**TASKS TO COMPLETE**
1. Can you rewrite the paragraph of the notebook excerpt that begins "Algorithm 2: Use LightFM algorithm" as a short bulleted list that keeps its main facts?
2. How would you sum up the notebook excerpt in two sentences?
3. Could you carry the notebook excerpt forward from the point where it ends?

---------- EXCERPT TO READ ----------

## This experiment is to apply multiple algorithms and attain the best possible mape for the problem in hand.

### Approach 1

**Algorithm 1:** Find the most purchased article for each user, he/she is mostly will spent similar bucks in the same item or in some other article which is similar to that.  
This notebook will help us to get this algorithm up and running for each user. I will try to get the top 12 articles which are mostly assumed to be purchased by each user. If any user has purchased less than 12 articles, we will use top selling articles to complete article list till it reaches 12 in count.

**Algorithm 2:** Use LightFM algorithm to find the relation among customer and articles which have seen no interaction in past however the customer may have a tendency to buy these unpurchased articles in future visits. This notebook is already trained and hyperparameters are also optimized based on reduced transaction dates. Please find the link to these notebooks below:  

Link to Training Light FM model: https://www.kaggle.com/rickykonwar/h-m-lightfm-nofeatures  
Link to Hyper Parameter Tuning Light FM Model: https://www.kaggle.com/rickykonwar/h-m-lightfm-nofeatures-hyperparamter-tuning/notebook

### Approach 2  



## Importing Libraries

In [59]:
import time
import tqdm
import datetime
import numpy as np
import pandas as pd

from sklearn.model_selection import train_test_split

## Utility Functions

In [60]:
def apk(actual, predicted, k=12):
    '''
    Function to get Average Precision at K
    '''
    if len(predicted)>k:
        predicted = predicted[:k]

    score = 0.0
    num_hits = 0.0

    for i,p in enumerate(predicted):
        if p in actual and p not in predicted[:i]:
            num_hits += 1.0
            score += num_hits / (i+1.0)

    if not actual:
        return 0.0
    
    return score / min(len(actual), k)

def mapk(actual, predicted, k=12):
    '''
    Function to get Mean Average Precision at K
    '''
    return np.mean([apk(a,p,k) for a,p in zip(actual, predicted)])

---------- INFORMATION PROVIDED ----------

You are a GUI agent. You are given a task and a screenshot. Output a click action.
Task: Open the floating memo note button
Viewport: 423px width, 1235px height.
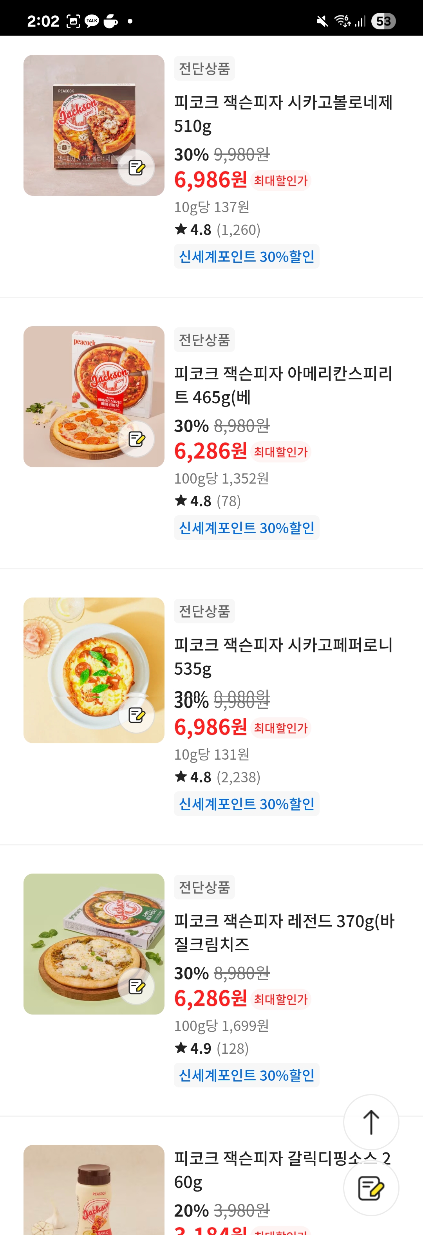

----------

**THE REPLIES**
1.
- Algorithm 2 uses LightFM to find relations between customers and articles they have had no past interaction with.
- The goal is to find unpurchased articles a customer may tend to buy on future visits.
- The model is already trained, and its hyperparameters are optimized on reduced transaction dates.
- Links to the training and tuning notebooks follow the paragraph.

2. Under its first approach, the notebook excerpt outlines one algorithm that gives each user their top 12 most purchased articles, padded with top-selling articles when needed, and a second that uses an already trained and tuned LightFM model to find articles a customer has not bought but may buy later. It then imports its libraries and defines utility functions for average precision at K and mean average precision at K, with K set to 12 by default.

3.
## Data Loading

In [61]:
data_path = r'../input/h-and-m-personalized-fashion-recommendations/transactions_train.csv'
customer_data_path = r'../input/h-and-m-personalized-fashion-recommendations/customers.csv'
article_data_path = r'../input/h-and-m-personalized-fashion-recommendations/articles.csv'
submission_data_path = r'../input/h-and-m-personalized-fashion-recommendations/sample_submission.csv'

In [62]:
# Data Extraction
def create_data(datapath, data_type=None):
    if data_type is None:
        df = pd.read_csv(datapath)
    elif data_type == 'transaction':
        df = pd.read_csv(datapath, dtype={'article_id': str}, parse_dates=['t_dat'])
    elif data_type == 'article':
        df = pd.read_csv(datapath, dtype={'article_id': str})
    return df

In [63]:
%%time

# Load all sales data (for 3 years starting from 2018 to 2020)
# ALso, article_id is treated as a string column otherwise it 
# would drop the leading zeros while reading the specific column values
transactions_data=create_data(data_path, data_type='transaction')
print(transactions_data.shape)

# # Unique Attributes
print(str(len(transactions_data['t_dat'].drop_duplicates())) + "-total No of unique transactions dates in data sheet")
print(str(len(transactions_data['customer_id'].drop_duplicates())) + "-total No of unique customers ids in data sheet")
print(str(len(transactions_data['article_id'].drop_duplicates())) + "-total No of unique article ids courses names in data sheet")
print(str(len(transactions_data['sales_channel_id'].drop_duplicates())) + "-total No of unique sales channels in data sheet")

(31788324, 5)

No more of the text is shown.